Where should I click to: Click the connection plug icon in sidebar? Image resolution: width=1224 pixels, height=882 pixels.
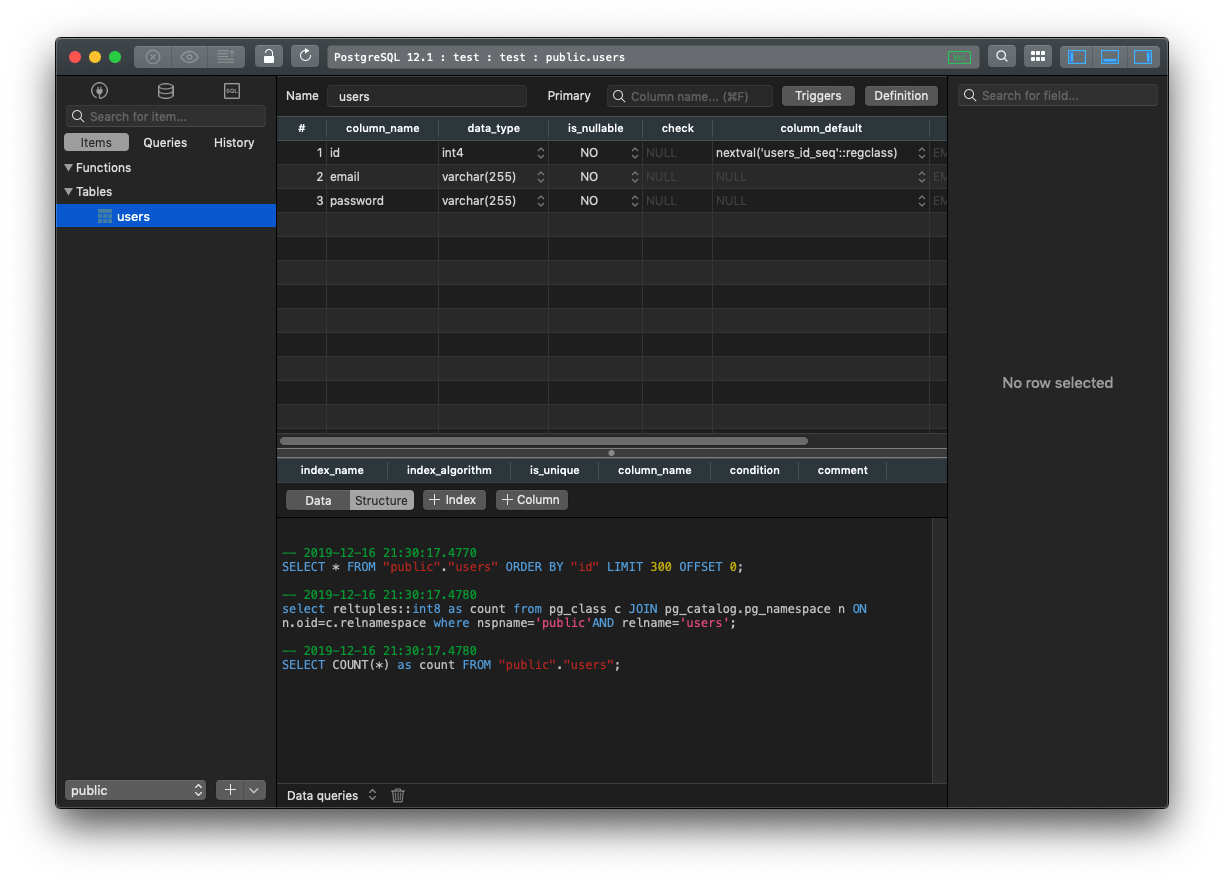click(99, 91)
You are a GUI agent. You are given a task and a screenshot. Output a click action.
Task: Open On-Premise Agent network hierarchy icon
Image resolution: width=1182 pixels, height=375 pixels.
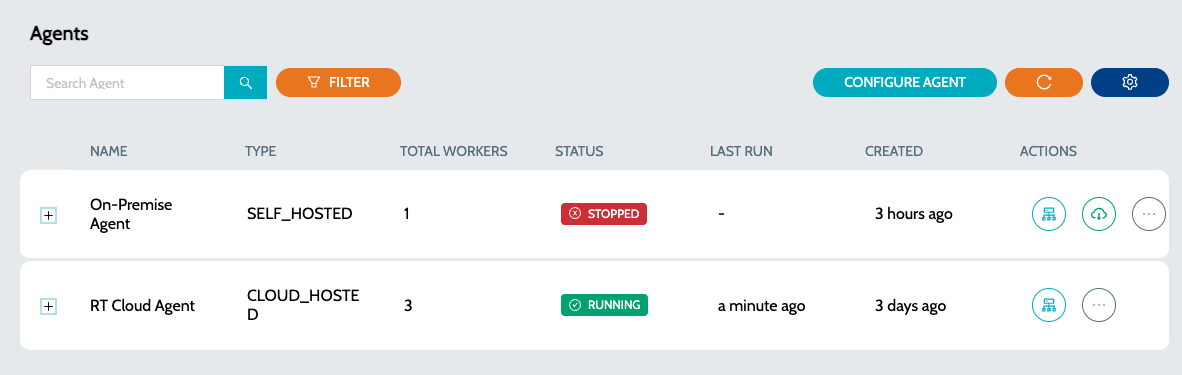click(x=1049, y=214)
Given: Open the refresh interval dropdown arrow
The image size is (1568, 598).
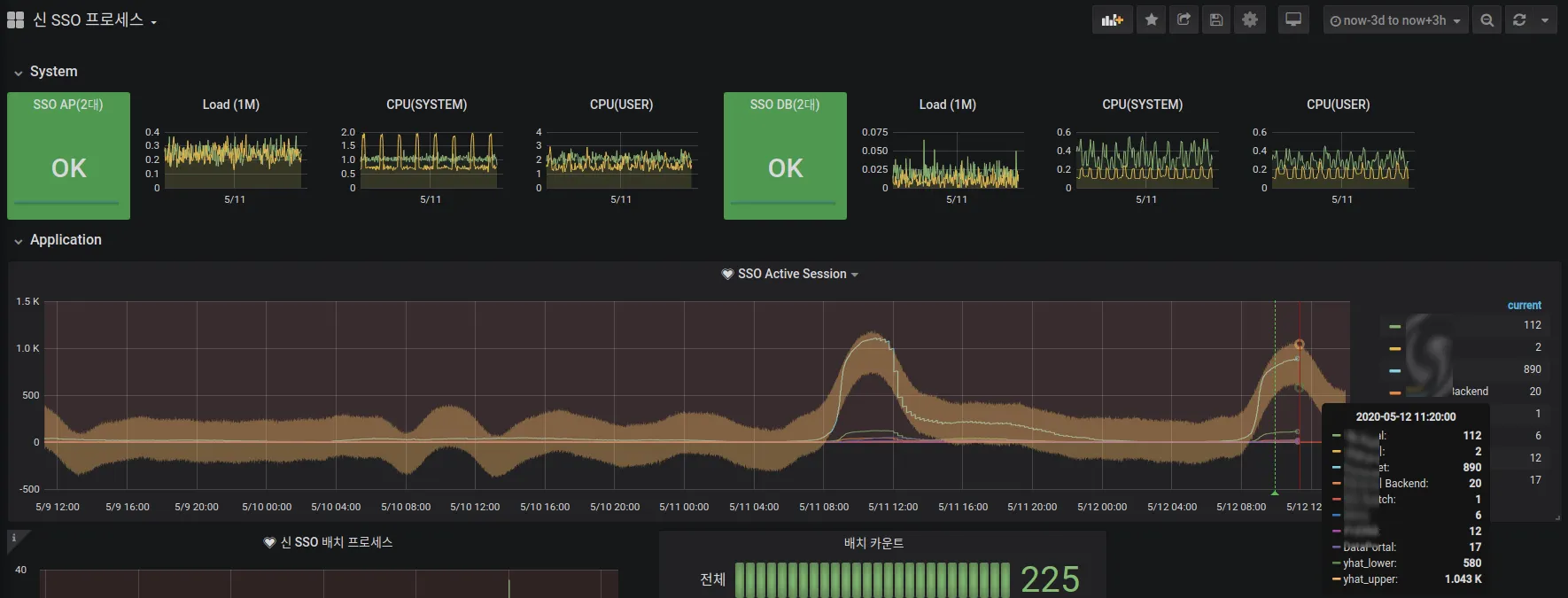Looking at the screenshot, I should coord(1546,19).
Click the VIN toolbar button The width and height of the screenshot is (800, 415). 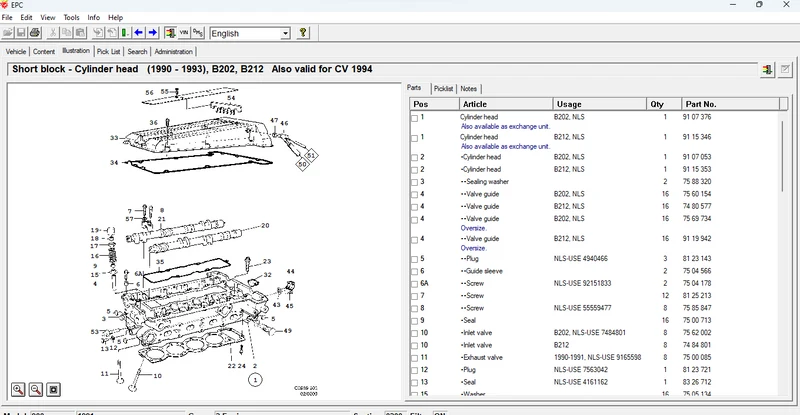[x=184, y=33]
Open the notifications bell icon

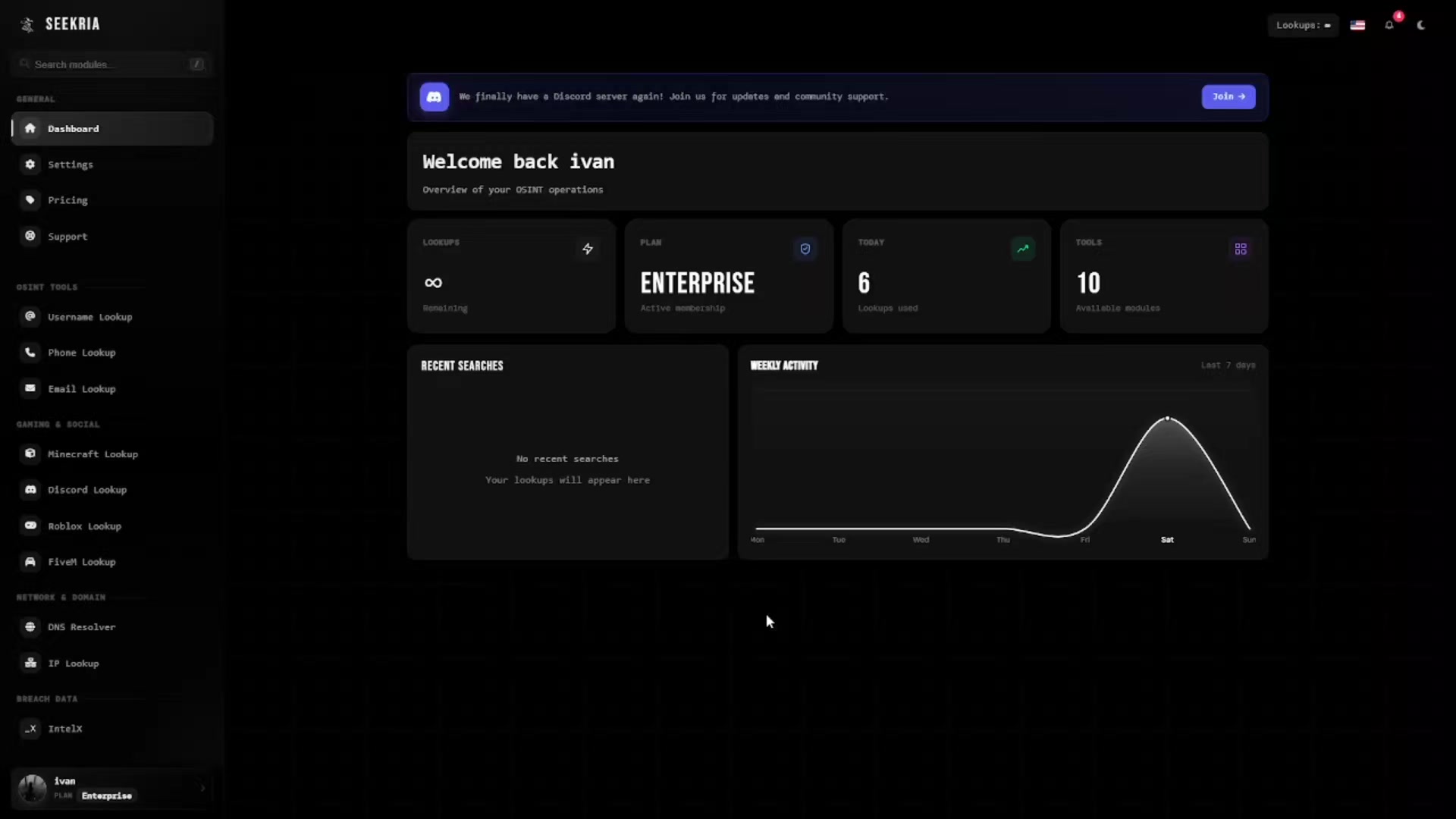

§ §

*WHAT THIS TASK INVOLVES*: Search the entries for the word "Open" and pick out every line that holds it.

*TASK OUTPUT*:
Task: Open On-Premise Agent network hierarchy icon
Given: Open the refresh interval dropdown arrow
Open the notifications bell icon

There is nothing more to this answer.